There are instances where the programmer performing the optimization must decide to make the software better for some operations but at the cost of making other operations less efficient. These trade-offs may sometimes be of a non-technical nature – such as when a competitor has published a benchmark result that must be beaten in order to improve commercial success but comes perhaps with the burden of making normal usage of the software less efficient. Such changes are sometimes jokingly referred to as pessimizations.

==Bottlenecks==
Optimization may include finding a bottleneck in a system – a component that is the limiting factor on performance. In terms of code, this will often be a hot spot – a critical part of the code that is the primary consumer of the needed resource – though it can be another factor, such as I/O latency or network bandwidth.

In computer science, resource consumption often follows a form of power law distribution, and the Pareto principle can be applied to resource optimization by observing that 80% of the resources are typically used by 20% of the operations. In software engineering, it is often a better approximation that 90% of the execution time of a computer program is spent executing 10% of the code (known as the 90/10 law in this context).

More complex algorithms and data structures perform well with many items, while simple algorithms are more suitable for small amounts of data — the setup, initialization time, and constant factors of the more complex algorithm can outweigh the benefit, and thus a hybrid algorithm or adaptive algorithm may be faster than any single algorithm. A performance profiler can be used to narrow down decisions about which functionality fits which conditions.

Performance profiling therefore provides not only bottleneck detection but rather a variety of methods for optimization guidance. Empirical algorithmics is the practice of using empirical methods, typically performance profiling, to study the behavior of algorithms, for developer understanding that may lead to human-planned optimizations. Profile-guided optimization is the machine-driven use of profiling data as input to an optimizing compiler or interpreter. Some programming languages are associated with tools for profile-guided optimization. Some performance profiling methods emphasize enhancements based on cache utilization. Other benefits of performance profiling may include improved resource management and an enhanced user experience.
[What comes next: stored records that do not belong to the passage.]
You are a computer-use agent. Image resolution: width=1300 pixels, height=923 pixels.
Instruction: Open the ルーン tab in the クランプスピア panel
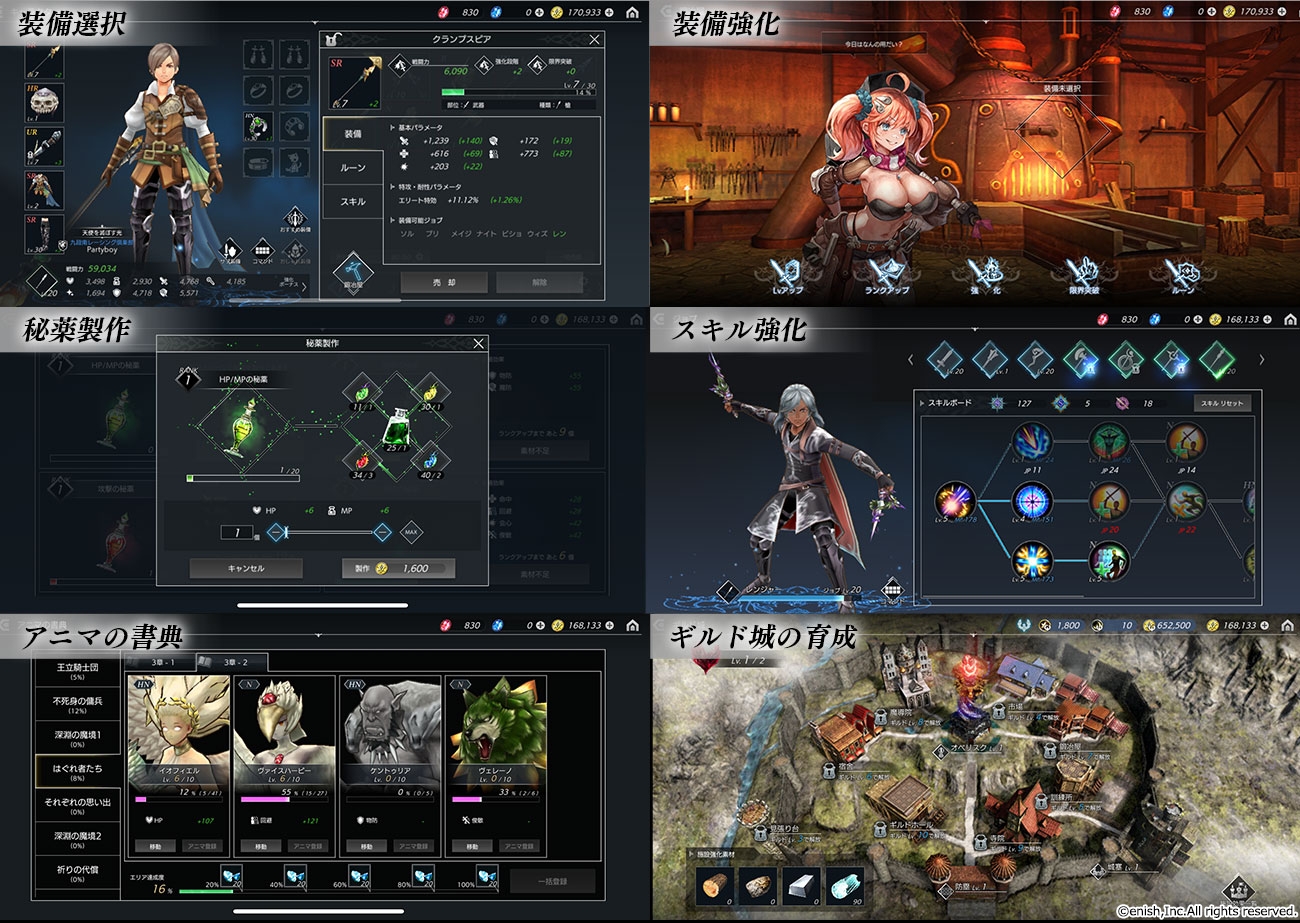(x=353, y=168)
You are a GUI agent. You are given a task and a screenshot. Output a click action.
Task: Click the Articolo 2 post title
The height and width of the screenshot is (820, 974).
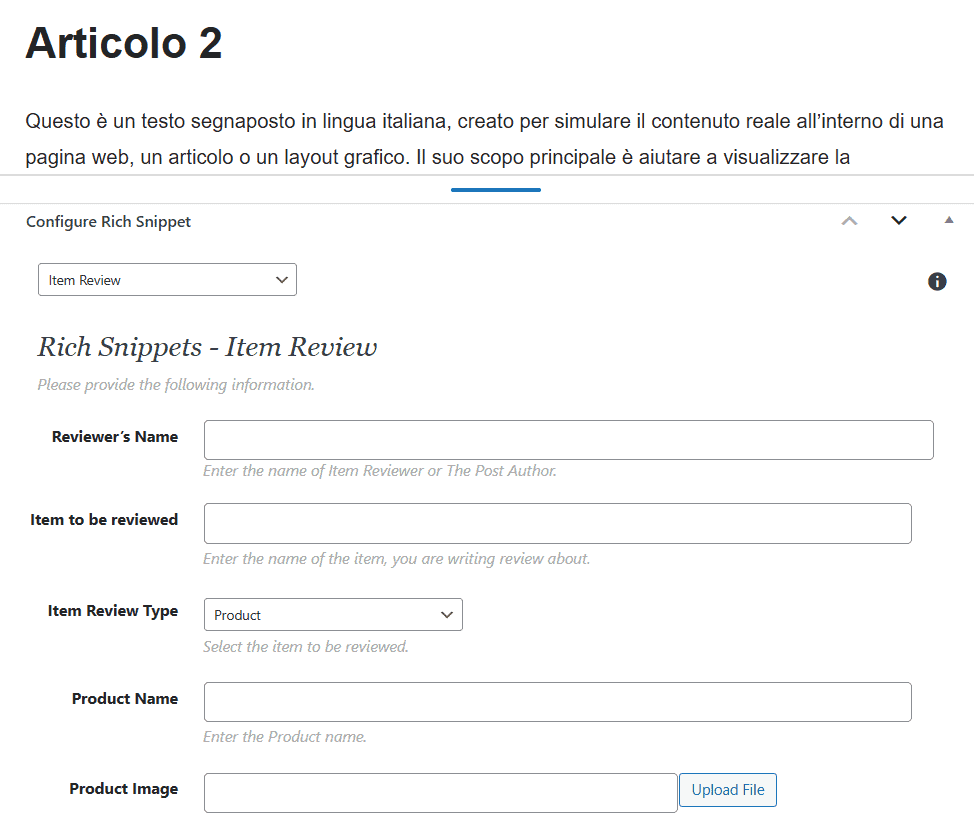[122, 43]
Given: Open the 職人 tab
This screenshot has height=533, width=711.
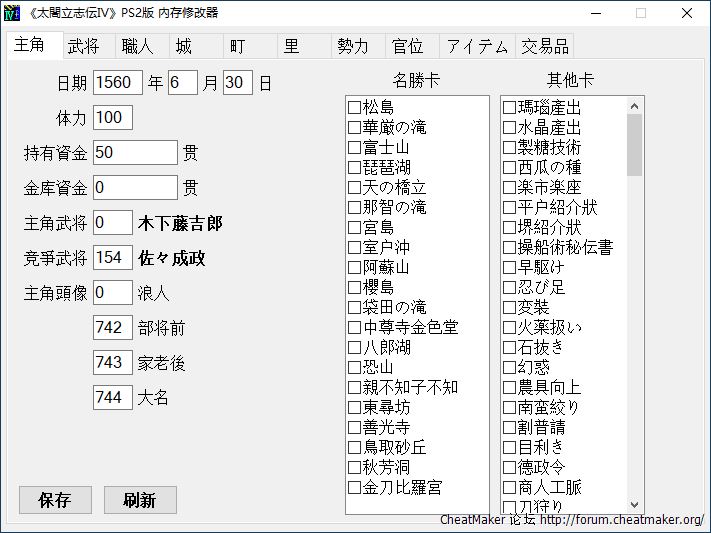Looking at the screenshot, I should 137,46.
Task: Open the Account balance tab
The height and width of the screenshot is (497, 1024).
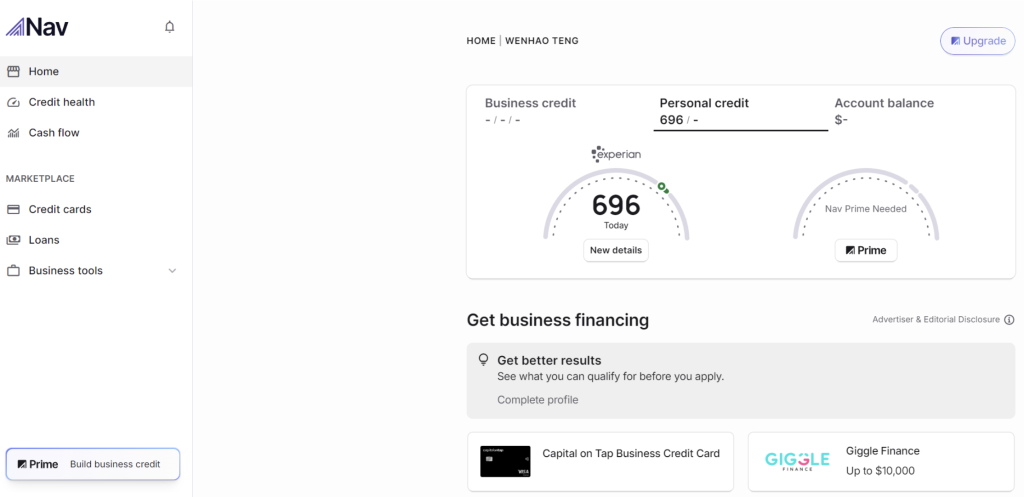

In some cases, adding more memory can help to make a program run faster. For example, a filtering program will commonly read each line and filter and output that line immediately. This only uses enough memory for one line, but performance is typically poor, due to the latency of each disk read. Caching the result is similarly effective, though also requiring larger memory use.

==When to optimize==

Typically, optimization involves choosing the best overall algorithms and data structures. Frequently, algorithmic improvements can cause performance improvements of several orders of magnitude instead of micro-optimizations, which rarely improve performance by more than a few percent. If one waits to optimize until the end of the development cycle, then changing the algorithm could require a significant rewrite.

Frequently, micro-optimization can reduce readability and complicate programs or systems. That can make programs more difficult to maintain and debug.

Donald Knuth made the following two statements on optimization:

"We should forget about small efficiencies, say about 97% of the time: premature optimization is the root of all evil. Yet we should not pass up our opportunities in that critical 3%"
(He also attributed the quote to Tony Hoare several years later, although this might have been an error as Hoare disclaims having coined the phrase.)
 "In established engineering disciplines a 12% improvement, easily obtained, is never considered marginal and I believe the same viewpoint should prevail in software engineering"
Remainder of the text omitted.